Albert Robida convida-nos a descobrir a sua idealização da sociedade francesa e da vida no século 20.
Estava repleta de utilitários voadores e comboios rápidos que ligavam as principais cidades europeias.
Nesta viagem pela “ficção especulativa”, Robida propõe-nos a sua materialização mais extraordinária — as redes sociais virtuais que demoraram cerca de 130 anos para se implementarem tal como a hoje as conhecemos.
Por vezes existem acasos em que alguém se perde imaginando mundos alternativos, rendendo-se a uma utopia que preencha o espaço do futuro e possibilite a inovação e o desenvolvimento técnico e humano.
Júlio Verne (1828 – 1905), terá sido aquele que, no mundo contemporâneo, encontrou maior reconhecimento como escritor de “ficção especulativa”, com as suas espectaculares narrativas de mundos futurísticos e máquinas incríveis.
Não era o único e, do laboratório “civilizacional” do século 19, outros também se revelaram capazes de, a seu modo, idealizar a tecnologia e as sociedades do futuro.

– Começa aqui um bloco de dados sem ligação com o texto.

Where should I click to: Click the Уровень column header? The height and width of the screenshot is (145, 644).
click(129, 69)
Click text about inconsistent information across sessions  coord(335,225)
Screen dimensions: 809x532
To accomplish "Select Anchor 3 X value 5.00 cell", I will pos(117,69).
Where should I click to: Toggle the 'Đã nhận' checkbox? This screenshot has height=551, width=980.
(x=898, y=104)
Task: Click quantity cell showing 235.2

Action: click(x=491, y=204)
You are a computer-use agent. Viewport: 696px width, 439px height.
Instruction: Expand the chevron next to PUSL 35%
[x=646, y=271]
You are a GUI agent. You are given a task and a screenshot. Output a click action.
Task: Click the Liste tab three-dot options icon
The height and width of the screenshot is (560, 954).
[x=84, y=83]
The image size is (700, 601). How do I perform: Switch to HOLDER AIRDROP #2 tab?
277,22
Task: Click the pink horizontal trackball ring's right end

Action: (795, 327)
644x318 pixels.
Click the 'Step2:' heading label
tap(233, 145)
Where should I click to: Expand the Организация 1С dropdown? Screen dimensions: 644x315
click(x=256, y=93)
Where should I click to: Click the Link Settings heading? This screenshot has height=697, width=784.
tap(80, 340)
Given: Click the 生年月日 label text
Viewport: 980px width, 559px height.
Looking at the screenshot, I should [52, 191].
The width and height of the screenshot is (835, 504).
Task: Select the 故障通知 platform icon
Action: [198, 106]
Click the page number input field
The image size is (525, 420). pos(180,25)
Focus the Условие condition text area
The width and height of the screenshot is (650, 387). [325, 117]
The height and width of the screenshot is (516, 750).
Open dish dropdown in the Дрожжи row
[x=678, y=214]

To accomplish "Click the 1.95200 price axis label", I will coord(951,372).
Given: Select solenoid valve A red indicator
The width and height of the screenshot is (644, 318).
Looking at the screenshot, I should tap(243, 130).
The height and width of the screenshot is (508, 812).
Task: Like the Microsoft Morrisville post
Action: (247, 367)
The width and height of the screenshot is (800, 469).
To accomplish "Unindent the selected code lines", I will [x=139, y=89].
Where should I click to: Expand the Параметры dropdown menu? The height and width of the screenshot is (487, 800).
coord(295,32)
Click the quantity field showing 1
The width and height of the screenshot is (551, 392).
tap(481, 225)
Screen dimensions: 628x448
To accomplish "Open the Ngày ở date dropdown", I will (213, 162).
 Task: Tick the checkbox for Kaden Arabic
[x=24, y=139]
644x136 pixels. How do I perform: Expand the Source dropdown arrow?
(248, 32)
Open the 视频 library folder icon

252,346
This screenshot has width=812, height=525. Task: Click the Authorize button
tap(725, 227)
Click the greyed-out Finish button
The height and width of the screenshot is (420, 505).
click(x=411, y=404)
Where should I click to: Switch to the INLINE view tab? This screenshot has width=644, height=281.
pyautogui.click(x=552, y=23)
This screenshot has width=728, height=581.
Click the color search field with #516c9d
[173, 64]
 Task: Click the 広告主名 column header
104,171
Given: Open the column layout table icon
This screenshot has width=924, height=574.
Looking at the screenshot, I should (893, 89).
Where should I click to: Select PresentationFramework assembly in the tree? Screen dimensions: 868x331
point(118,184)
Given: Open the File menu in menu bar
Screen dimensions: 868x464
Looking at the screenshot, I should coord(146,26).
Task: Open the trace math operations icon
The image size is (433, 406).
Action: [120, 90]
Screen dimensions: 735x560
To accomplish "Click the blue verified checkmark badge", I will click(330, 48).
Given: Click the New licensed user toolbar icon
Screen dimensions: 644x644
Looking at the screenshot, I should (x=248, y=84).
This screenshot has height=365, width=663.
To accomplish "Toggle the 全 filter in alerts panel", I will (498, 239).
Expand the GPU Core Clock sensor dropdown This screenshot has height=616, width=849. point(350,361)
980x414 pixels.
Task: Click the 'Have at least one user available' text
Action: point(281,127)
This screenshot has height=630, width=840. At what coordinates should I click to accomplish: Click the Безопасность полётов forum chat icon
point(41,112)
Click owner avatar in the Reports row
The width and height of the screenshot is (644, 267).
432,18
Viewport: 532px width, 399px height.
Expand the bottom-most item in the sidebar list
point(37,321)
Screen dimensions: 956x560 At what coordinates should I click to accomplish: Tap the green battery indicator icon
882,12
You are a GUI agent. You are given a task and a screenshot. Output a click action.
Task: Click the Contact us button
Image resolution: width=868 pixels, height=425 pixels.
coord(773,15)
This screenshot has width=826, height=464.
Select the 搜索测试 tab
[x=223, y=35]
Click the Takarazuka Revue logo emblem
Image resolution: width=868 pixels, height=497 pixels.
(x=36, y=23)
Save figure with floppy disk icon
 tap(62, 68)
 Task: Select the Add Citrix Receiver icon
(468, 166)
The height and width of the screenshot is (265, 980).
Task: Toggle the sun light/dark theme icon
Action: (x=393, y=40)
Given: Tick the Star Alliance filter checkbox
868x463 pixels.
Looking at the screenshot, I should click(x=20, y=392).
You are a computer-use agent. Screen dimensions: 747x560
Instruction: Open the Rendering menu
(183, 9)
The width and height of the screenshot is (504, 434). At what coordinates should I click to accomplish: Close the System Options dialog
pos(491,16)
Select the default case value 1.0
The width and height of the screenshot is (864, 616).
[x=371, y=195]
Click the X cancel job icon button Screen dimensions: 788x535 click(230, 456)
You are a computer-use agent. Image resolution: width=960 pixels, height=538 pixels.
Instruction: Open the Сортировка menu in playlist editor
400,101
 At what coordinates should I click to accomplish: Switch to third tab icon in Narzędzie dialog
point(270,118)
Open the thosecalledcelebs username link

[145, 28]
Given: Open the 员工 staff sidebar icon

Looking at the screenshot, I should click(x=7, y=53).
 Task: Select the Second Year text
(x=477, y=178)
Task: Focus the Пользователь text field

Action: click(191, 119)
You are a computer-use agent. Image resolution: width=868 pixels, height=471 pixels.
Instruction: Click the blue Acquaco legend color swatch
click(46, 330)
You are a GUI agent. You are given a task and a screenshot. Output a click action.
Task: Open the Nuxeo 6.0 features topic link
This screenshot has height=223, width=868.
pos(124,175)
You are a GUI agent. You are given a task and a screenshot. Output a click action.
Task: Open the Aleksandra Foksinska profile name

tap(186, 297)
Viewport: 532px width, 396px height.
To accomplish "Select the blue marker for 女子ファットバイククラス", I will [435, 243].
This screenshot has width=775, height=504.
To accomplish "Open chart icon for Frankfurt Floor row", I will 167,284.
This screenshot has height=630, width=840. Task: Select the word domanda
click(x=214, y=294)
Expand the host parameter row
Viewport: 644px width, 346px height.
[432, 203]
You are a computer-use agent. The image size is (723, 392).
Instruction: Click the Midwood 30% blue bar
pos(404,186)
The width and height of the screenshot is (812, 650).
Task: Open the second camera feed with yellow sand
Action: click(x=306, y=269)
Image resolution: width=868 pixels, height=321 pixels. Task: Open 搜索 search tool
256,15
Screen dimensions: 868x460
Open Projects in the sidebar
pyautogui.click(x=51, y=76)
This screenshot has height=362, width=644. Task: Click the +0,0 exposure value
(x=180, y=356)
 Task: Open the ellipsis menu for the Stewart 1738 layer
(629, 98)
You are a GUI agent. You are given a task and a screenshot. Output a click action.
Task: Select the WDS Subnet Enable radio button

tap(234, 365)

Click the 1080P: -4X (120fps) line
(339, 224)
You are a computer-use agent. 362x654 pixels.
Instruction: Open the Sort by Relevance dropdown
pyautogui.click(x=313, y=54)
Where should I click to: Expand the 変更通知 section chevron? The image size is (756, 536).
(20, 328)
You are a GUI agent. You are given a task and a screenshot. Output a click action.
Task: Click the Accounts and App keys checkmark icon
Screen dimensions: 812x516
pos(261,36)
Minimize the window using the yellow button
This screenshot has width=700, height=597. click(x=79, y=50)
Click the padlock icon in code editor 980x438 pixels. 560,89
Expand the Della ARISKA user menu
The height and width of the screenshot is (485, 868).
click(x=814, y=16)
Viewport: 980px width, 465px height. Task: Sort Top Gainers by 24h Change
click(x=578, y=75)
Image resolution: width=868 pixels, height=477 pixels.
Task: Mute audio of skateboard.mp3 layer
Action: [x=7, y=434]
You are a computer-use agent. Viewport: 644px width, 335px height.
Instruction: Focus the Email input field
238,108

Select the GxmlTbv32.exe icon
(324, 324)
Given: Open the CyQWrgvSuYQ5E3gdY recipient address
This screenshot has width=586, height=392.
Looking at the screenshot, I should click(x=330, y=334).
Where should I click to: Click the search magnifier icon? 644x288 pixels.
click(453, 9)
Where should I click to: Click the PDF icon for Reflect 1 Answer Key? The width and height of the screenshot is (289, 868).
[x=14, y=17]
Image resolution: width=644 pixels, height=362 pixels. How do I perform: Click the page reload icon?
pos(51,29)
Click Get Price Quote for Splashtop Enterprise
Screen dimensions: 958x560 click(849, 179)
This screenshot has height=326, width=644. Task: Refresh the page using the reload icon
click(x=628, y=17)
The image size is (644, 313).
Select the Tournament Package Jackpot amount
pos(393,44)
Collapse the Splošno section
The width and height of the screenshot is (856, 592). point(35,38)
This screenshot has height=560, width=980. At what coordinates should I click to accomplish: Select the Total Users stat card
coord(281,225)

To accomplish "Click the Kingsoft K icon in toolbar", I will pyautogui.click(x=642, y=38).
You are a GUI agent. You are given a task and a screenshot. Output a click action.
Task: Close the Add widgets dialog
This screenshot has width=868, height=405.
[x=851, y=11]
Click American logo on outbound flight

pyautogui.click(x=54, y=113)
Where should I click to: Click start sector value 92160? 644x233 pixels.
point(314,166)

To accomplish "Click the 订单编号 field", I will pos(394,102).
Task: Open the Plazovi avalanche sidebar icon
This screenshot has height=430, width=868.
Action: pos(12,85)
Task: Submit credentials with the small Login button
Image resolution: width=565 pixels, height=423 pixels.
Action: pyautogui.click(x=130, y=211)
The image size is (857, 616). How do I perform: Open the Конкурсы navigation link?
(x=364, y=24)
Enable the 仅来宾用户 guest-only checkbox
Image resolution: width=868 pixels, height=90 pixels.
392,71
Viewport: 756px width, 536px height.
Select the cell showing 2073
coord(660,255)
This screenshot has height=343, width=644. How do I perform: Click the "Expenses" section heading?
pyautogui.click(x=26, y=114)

Fonte: Gallica. Bibliothèque National de France.

Fonte: Gallica. Bibliothèque National de France.
É o caso de Albert Robida (1848 – 1926), famoso ilustrador francês que também se dedicou à “ficção especulativa” e imaginou a sociedade francesa no ano de 1952.
Era uma sociedade totalmente dependente da electricidade, indispensável para o funcionamento das “aeroflechas”, dos “aérocabs” e dos “aero-paquebots”. Os faróis, que guiavam esses inúmeros veículos voadores, também dependiam da electricidade, assim como os “tubos” que ligavam cidades como se fossem proto-hyperloops, os sistemas de comunicação e o deserto do Saara que, com esse recurso, era fértil.
Numa altura em que se acreditava que a electricidade tinha poderes medicinais e curativos, dela dependiam, também, os meios de convívio social remotos através da videoconferência, assim como o ensino e o comércio à distância através do multifacetado “telephonoscope”.
É extremamente interessante apercebermo-nos como Robida idealizou o conceito básico da actual tecnologia social e comunicacional que combina imagem e som. Facilmente conseguimos identificar serviços como o Skype e o Zoom e, nas televisões, as televendas que evoluíram para histórias curtas e reels nas redes sociais.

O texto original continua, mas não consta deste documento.